▶ _WORK TO BE COMPLETED_: Give the line with "This screenshot has width=868, height=486." again, along with every line below it to the end of the records, word for word.

▶ _RECORDS FOR THE TASK_:
····················
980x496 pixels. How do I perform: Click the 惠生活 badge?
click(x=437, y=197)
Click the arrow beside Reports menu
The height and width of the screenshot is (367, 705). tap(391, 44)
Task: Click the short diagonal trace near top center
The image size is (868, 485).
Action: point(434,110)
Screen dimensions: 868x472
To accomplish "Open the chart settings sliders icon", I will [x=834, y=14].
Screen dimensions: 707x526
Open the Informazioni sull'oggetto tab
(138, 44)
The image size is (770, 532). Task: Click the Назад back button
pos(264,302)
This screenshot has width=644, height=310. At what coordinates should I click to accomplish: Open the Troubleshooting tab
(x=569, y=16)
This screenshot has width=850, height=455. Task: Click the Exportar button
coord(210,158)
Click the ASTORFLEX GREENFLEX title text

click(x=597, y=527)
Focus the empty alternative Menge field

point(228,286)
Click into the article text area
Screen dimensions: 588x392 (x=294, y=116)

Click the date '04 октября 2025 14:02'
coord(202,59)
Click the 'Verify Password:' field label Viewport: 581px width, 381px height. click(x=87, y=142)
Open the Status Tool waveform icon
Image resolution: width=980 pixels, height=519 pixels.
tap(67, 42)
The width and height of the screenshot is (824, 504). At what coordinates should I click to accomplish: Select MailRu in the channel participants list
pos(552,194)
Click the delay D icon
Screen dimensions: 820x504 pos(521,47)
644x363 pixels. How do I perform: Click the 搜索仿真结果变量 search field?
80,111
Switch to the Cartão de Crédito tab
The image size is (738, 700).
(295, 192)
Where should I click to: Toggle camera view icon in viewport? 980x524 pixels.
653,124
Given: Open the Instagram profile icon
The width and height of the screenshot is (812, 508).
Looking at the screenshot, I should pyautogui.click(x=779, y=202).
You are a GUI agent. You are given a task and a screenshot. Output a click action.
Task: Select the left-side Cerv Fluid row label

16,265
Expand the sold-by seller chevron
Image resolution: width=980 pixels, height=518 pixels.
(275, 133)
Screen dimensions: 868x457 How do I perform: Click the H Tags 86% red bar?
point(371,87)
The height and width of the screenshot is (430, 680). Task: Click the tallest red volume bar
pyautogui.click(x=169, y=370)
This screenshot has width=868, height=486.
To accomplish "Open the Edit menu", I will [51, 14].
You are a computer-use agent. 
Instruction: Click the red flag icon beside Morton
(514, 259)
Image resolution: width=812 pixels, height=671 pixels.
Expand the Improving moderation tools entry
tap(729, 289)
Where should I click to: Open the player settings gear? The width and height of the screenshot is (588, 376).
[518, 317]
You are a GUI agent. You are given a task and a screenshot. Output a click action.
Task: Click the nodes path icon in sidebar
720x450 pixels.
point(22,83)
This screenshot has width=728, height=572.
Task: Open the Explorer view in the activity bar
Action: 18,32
····················
▶ _OUTPUT FOR THIS EXERCISE_:
This screenshot has width=868, height=486.
To accomplish "Open the Edit menu", I will [51, 14].
You are a computer-use agent. 
Instruction: Click the red flag icon beside Morton
(514, 259)
Image resolution: width=812 pixels, height=671 pixels.
Expand the Improving moderation tools entry
tap(729, 289)
Where should I click to: Open the player settings gear? The width and height of the screenshot is (588, 376).
[518, 317]
You are a GUI agent. You are given a task and a screenshot. Output a click action.
Task: Click the nodes path icon in sidebar
720x450 pixels.
point(22,83)
This screenshot has width=728, height=572.
Task: Open the Explorer view in the activity bar
Action: 18,32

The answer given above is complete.